## EXERCISE REQUIREMENTS
Go through the records underneath and write each one out again exactly.

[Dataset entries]
+---+

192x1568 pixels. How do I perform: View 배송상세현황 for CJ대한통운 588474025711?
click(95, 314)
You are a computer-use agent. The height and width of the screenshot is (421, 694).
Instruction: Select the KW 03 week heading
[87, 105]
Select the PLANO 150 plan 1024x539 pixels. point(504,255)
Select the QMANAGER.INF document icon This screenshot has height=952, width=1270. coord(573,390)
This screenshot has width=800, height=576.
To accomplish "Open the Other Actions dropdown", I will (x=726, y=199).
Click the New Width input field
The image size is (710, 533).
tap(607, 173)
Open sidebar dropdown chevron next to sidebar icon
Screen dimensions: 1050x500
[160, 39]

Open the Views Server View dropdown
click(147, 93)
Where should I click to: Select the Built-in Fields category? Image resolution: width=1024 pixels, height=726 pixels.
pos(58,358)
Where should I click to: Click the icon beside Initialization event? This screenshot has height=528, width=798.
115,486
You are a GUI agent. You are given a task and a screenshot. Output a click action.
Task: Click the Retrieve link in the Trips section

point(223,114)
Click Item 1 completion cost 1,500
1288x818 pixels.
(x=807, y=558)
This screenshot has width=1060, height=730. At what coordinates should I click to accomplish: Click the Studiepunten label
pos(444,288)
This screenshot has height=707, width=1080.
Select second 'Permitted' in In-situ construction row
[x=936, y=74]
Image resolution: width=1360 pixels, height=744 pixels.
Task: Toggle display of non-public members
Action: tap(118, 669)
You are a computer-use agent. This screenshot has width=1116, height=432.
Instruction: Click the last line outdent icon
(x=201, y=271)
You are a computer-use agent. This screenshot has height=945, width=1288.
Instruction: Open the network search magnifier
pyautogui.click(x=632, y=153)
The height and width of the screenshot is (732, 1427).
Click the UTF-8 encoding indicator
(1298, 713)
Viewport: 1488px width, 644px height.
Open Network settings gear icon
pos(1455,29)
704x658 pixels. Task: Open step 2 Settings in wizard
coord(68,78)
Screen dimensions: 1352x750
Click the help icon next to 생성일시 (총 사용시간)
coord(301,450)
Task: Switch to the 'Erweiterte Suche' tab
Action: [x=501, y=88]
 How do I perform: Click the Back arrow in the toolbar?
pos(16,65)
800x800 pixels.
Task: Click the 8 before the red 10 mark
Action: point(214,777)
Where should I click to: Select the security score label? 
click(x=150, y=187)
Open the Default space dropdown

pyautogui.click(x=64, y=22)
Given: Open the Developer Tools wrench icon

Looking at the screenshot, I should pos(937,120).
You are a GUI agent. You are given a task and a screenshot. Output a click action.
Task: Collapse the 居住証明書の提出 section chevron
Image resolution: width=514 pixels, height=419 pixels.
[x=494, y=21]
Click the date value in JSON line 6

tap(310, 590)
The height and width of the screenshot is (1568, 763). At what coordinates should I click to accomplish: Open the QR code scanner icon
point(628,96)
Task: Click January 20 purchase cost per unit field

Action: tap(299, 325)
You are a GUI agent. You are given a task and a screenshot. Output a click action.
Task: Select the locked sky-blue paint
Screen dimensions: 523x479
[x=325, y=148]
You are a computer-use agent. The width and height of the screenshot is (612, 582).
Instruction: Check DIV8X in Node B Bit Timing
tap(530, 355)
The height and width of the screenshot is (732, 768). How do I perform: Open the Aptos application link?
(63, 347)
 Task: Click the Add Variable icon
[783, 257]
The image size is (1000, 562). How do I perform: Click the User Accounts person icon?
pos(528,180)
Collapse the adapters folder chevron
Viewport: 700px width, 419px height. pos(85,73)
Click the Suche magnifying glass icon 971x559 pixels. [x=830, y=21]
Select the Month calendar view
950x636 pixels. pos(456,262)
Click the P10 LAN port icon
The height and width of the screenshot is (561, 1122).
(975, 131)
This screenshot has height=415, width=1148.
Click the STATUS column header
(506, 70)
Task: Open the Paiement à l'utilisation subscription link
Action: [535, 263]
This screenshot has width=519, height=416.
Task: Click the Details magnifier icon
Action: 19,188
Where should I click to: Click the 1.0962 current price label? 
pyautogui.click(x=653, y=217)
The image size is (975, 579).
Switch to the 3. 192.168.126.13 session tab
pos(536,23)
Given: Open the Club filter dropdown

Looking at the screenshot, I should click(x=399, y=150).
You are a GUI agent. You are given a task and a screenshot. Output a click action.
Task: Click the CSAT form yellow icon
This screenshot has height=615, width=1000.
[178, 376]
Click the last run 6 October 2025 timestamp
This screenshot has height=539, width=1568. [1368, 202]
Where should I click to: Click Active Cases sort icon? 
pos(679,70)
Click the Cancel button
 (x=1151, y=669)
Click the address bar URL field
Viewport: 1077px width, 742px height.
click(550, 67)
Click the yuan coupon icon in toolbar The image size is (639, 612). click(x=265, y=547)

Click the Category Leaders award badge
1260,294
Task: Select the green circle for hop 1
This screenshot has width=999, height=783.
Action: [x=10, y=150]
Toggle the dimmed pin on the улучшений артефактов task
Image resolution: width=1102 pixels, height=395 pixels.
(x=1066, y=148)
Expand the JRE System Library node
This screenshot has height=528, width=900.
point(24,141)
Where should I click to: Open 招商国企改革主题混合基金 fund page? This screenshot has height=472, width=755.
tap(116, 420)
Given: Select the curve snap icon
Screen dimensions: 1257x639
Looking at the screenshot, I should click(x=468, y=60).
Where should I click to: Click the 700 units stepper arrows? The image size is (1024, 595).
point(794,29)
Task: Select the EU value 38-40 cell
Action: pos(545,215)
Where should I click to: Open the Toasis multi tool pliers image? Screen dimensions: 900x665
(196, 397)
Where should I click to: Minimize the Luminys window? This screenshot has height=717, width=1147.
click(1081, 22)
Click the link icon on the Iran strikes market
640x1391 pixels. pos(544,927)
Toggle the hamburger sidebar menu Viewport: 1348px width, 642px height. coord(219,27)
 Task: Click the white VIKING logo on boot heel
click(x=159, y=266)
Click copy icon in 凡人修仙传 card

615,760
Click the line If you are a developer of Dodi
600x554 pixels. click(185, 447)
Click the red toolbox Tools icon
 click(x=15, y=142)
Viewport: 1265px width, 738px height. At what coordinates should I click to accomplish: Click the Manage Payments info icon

+---+

## OUTPUT FOR THIS EXERCISE
192x1568 pixels. How do I perform: View 배송상세현황 for CJ대한통운 588474025711?
click(95, 314)
You are a computer-use agent. The height and width of the screenshot is (421, 694).
Instruction: Select the KW 03 week heading
[87, 105]
Select the PLANO 150 plan 1024x539 pixels. point(504,255)
Select the QMANAGER.INF document icon This screenshot has height=952, width=1270. coord(573,390)
This screenshot has width=800, height=576.
To accomplish "Open the Other Actions dropdown", I will (x=726, y=199).
Click the New Width input field
The image size is (710, 533).
tap(607, 173)
Open sidebar dropdown chevron next to sidebar icon
Screen dimensions: 1050x500
[160, 39]

Open the Views Server View dropdown
click(147, 93)
Where should I click to: Select the Built-in Fields category? Image resolution: width=1024 pixels, height=726 pixels.
pos(58,358)
Where should I click to: Click the icon beside Initialization event? This screenshot has height=528, width=798.
115,486
You are a GUI agent. You are given a task and a screenshot. Output a click action.
Task: Click the Retrieve link in the Trips section

point(223,114)
Click Item 1 completion cost 1,500
1288x818 pixels.
(x=807, y=558)
This screenshot has width=1060, height=730. At what coordinates should I click to accomplish: Click the Studiepunten label
pos(444,288)
This screenshot has height=707, width=1080.
Select second 'Permitted' in In-situ construction row
[x=936, y=74]
Image resolution: width=1360 pixels, height=744 pixels.
Task: Toggle display of non-public members
Action: tap(118, 669)
You are a computer-use agent. This screenshot has width=1116, height=432.
Instruction: Click the last line outdent icon
(x=201, y=271)
You are a computer-use agent. This screenshot has height=945, width=1288.
Instruction: Open the network search magnifier
pyautogui.click(x=632, y=153)
The height and width of the screenshot is (732, 1427).
Click the UTF-8 encoding indicator
(1298, 713)
Viewport: 1488px width, 644px height.
Open Network settings gear icon
pos(1455,29)
704x658 pixels. Task: Open step 2 Settings in wizard
coord(68,78)
Screen dimensions: 1352x750
Click the help icon next to 생성일시 (총 사용시간)
coord(301,450)
Task: Switch to the 'Erweiterte Suche' tab
Action: [x=501, y=88]
 How do I perform: Click the Back arrow in the toolbar?
pos(16,65)
800x800 pixels.
Task: Click the 8 before the red 10 mark
Action: point(214,777)
Where should I click to: Select the security score label? 
click(x=150, y=187)
Open the Default space dropdown

pyautogui.click(x=64, y=22)
Given: Open the Developer Tools wrench icon

Looking at the screenshot, I should pos(937,120).
You are a GUI agent. You are given a task and a screenshot. Output a click action.
Task: Collapse the 居住証明書の提出 section chevron
Image resolution: width=514 pixels, height=419 pixels.
[x=494, y=21]
Click the date value in JSON line 6

tap(310, 590)
The height and width of the screenshot is (1568, 763). At what coordinates should I click to accomplish: Open the QR code scanner icon
point(628,96)
Task: Click January 20 purchase cost per unit field

Action: tap(299, 325)
You are a GUI agent. You are given a task and a screenshot. Output a click action.
Task: Select the locked sky-blue paint
Screen dimensions: 523x479
[x=325, y=148]
You are a computer-use agent. The width and height of the screenshot is (612, 582).
Instruction: Check DIV8X in Node B Bit Timing
tap(530, 355)
The height and width of the screenshot is (732, 768). How do I perform: Open the Aptos application link?
(63, 347)
 Task: Click the Add Variable icon
[783, 257]
The image size is (1000, 562). How do I perform: Click the User Accounts person icon?
pos(528,180)
Collapse the adapters folder chevron
Viewport: 700px width, 419px height. pos(85,73)
Click the Suche magnifying glass icon 971x559 pixels. [x=830, y=21]
Select the Month calendar view
950x636 pixels. pos(456,262)
Click the P10 LAN port icon
The height and width of the screenshot is (561, 1122).
(975, 131)
This screenshot has height=415, width=1148.
Click the STATUS column header
(506, 70)
Task: Open the Paiement à l'utilisation subscription link
Action: [535, 263]
This screenshot has width=519, height=416.
Task: Click the Details magnifier icon
Action: 19,188
Where should I click to: Click the 1.0962 current price label? 
pyautogui.click(x=653, y=217)
The image size is (975, 579).
Switch to the 3. 192.168.126.13 session tab
pos(536,23)
Given: Open the Club filter dropdown

Looking at the screenshot, I should click(x=399, y=150).
You are a GUI agent. You are given a task and a screenshot. Output a click action.
Task: Click the CSAT form yellow icon
This screenshot has height=615, width=1000.
[178, 376]
Click the last run 6 October 2025 timestamp
This screenshot has height=539, width=1568. [1368, 202]
Where should I click to: Click Active Cases sort icon? 
pos(679,70)
Click the Cancel button
 (x=1151, y=669)
Click the address bar URL field
Viewport: 1077px width, 742px height.
click(550, 67)
Click the yuan coupon icon in toolbar The image size is (639, 612). click(x=265, y=547)

Click the Category Leaders award badge
1260,294
Task: Select the green circle for hop 1
This screenshot has width=999, height=783.
Action: [x=10, y=150]
Toggle the dimmed pin on the улучшений артефактов task
Image resolution: width=1102 pixels, height=395 pixels.
(x=1066, y=148)
Expand the JRE System Library node
This screenshot has height=528, width=900.
point(24,141)
Where should I click to: Open 招商国企改革主题混合基金 fund page? This screenshot has height=472, width=755.
tap(116, 420)
Given: Select the curve snap icon
Screen dimensions: 1257x639
Looking at the screenshot, I should click(x=468, y=60).
Where should I click to: Click the 700 units stepper arrows? The image size is (1024, 595).
point(794,29)
Task: Select the EU value 38-40 cell
Action: pos(545,215)
Where should I click to: Open the Toasis multi tool pliers image? Screen dimensions: 900x665
(196, 397)
Where should I click to: Minimize the Luminys window? This screenshot has height=717, width=1147.
click(1081, 22)
Click the link icon on the Iran strikes market
640x1391 pixels. pos(544,927)
Toggle the hamburger sidebar menu Viewport: 1348px width, 642px height. coord(219,27)
 Task: Click the white VIKING logo on boot heel
click(x=159, y=266)
Click copy icon in 凡人修仙传 card

615,760
Click the line If you are a developer of Dodi
600x554 pixels. click(185, 447)
Click the red toolbox Tools icon
 click(x=15, y=142)
Viewport: 1265px width, 738px height. At what coordinates should I click to accomplish: Click the Manage Payments info icon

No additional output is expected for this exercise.